Data extracted from a collection:

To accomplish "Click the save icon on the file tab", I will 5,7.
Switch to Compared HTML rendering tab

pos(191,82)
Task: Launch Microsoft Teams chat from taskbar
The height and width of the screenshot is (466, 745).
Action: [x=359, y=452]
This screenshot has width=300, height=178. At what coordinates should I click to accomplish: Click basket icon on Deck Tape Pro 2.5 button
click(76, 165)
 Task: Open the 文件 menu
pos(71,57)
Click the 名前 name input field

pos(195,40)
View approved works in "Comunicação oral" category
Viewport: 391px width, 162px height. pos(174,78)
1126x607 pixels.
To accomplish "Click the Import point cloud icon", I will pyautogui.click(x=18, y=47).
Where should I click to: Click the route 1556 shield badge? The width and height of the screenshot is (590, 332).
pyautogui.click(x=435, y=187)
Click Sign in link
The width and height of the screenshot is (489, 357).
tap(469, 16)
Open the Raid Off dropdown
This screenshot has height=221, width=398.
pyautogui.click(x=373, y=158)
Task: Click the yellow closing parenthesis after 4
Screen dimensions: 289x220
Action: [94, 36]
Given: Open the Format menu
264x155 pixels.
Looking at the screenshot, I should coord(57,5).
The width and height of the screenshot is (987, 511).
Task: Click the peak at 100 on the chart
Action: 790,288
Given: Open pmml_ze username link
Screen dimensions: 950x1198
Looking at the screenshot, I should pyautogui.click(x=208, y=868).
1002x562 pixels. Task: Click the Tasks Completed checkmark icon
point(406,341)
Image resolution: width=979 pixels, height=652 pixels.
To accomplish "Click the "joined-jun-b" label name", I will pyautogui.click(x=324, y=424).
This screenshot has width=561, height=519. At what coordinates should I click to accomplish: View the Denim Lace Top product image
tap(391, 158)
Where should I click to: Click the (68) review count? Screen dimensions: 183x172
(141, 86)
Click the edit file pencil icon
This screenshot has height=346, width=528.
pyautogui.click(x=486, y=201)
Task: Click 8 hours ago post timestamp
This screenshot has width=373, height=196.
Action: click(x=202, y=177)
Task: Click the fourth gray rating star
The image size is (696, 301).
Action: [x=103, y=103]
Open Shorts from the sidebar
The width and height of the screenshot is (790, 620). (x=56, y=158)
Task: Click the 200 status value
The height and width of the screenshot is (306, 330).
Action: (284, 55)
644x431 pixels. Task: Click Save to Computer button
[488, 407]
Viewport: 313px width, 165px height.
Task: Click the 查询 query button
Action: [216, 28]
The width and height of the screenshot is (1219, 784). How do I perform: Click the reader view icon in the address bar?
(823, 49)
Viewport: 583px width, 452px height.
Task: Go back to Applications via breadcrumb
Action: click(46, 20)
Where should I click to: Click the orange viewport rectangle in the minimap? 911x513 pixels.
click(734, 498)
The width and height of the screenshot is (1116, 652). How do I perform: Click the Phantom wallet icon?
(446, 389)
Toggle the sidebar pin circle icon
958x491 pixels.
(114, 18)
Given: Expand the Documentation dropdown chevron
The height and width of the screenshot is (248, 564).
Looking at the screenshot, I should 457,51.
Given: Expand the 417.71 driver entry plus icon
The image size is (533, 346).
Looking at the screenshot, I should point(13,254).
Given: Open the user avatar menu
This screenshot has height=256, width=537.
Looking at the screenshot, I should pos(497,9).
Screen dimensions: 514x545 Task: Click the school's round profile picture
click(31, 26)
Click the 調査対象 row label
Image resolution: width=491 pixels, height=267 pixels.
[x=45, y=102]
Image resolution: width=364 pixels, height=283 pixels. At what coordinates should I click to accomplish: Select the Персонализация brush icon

» **WHAT IS NEEDED**
Exactly as they stand above, repeat all the records.

» **EXERCISE SOLUTION**
To accomplish "Click the save icon on the file tab", I will 5,7.
Switch to Compared HTML rendering tab

pos(191,82)
Task: Launch Microsoft Teams chat from taskbar
The height and width of the screenshot is (466, 745).
Action: [x=359, y=452]
This screenshot has width=300, height=178. At what coordinates should I click to accomplish: Click basket icon on Deck Tape Pro 2.5 button
click(76, 165)
 Task: Open the 文件 menu
pos(71,57)
Click the 名前 name input field

pos(195,40)
View approved works in "Comunicação oral" category
Viewport: 391px width, 162px height. pos(174,78)
1126x607 pixels.
To accomplish "Click the Import point cloud icon", I will pyautogui.click(x=18, y=47).
Where should I click to: Click the route 1556 shield badge? The width and height of the screenshot is (590, 332).
pyautogui.click(x=435, y=187)
Click Sign in link
The width and height of the screenshot is (489, 357).
tap(469, 16)
Open the Raid Off dropdown
This screenshot has height=221, width=398.
pyautogui.click(x=373, y=158)
Task: Click the yellow closing parenthesis after 4
Screen dimensions: 289x220
Action: [94, 36]
Given: Open the Format menu
264x155 pixels.
Looking at the screenshot, I should coord(57,5).
The width and height of the screenshot is (987, 511).
Task: Click the peak at 100 on the chart
Action: 790,288
Given: Open pmml_ze username link
Screen dimensions: 950x1198
Looking at the screenshot, I should pyautogui.click(x=208, y=868).
1002x562 pixels. Task: Click the Tasks Completed checkmark icon
point(406,341)
Image resolution: width=979 pixels, height=652 pixels.
To accomplish "Click the "joined-jun-b" label name", I will pyautogui.click(x=324, y=424).
This screenshot has width=561, height=519. At what coordinates should I click to accomplish: View the Denim Lace Top product image
tap(391, 158)
Where should I click to: Click the (68) review count? Screen dimensions: 183x172
(141, 86)
Click the edit file pencil icon
This screenshot has height=346, width=528.
pyautogui.click(x=486, y=201)
Task: Click 8 hours ago post timestamp
This screenshot has width=373, height=196.
Action: click(x=202, y=177)
Task: Click the fourth gray rating star
The image size is (696, 301).
Action: [x=103, y=103]
Open Shorts from the sidebar
The width and height of the screenshot is (790, 620). (x=56, y=158)
Task: Click the 200 status value
The height and width of the screenshot is (306, 330).
Action: (284, 55)
644x431 pixels. Task: Click Save to Computer button
[488, 407]
Viewport: 313px width, 165px height.
Task: Click the 查询 query button
Action: [216, 28]
The width and height of the screenshot is (1219, 784). How do I perform: Click the reader view icon in the address bar?
(823, 49)
Viewport: 583px width, 452px height.
Task: Go back to Applications via breadcrumb
Action: click(46, 20)
Where should I click to: Click the orange viewport rectangle in the minimap? 911x513 pixels.
click(734, 498)
The width and height of the screenshot is (1116, 652). How do I perform: Click the Phantom wallet icon?
(446, 389)
Toggle the sidebar pin circle icon
958x491 pixels.
(114, 18)
Given: Expand the Documentation dropdown chevron
The height and width of the screenshot is (248, 564).
Looking at the screenshot, I should 457,51.
Given: Expand the 417.71 driver entry plus icon
The image size is (533, 346).
Looking at the screenshot, I should point(13,254).
Given: Open the user avatar menu
This screenshot has height=256, width=537.
Looking at the screenshot, I should pos(497,9).
Screen dimensions: 514x545 Task: Click the school's round profile picture
click(31, 26)
Click the 調査対象 row label
Image resolution: width=491 pixels, height=267 pixels.
[x=45, y=102]
Image resolution: width=364 pixels, height=283 pixels. At what coordinates should I click to accomplish: Select the Персонализация brush icon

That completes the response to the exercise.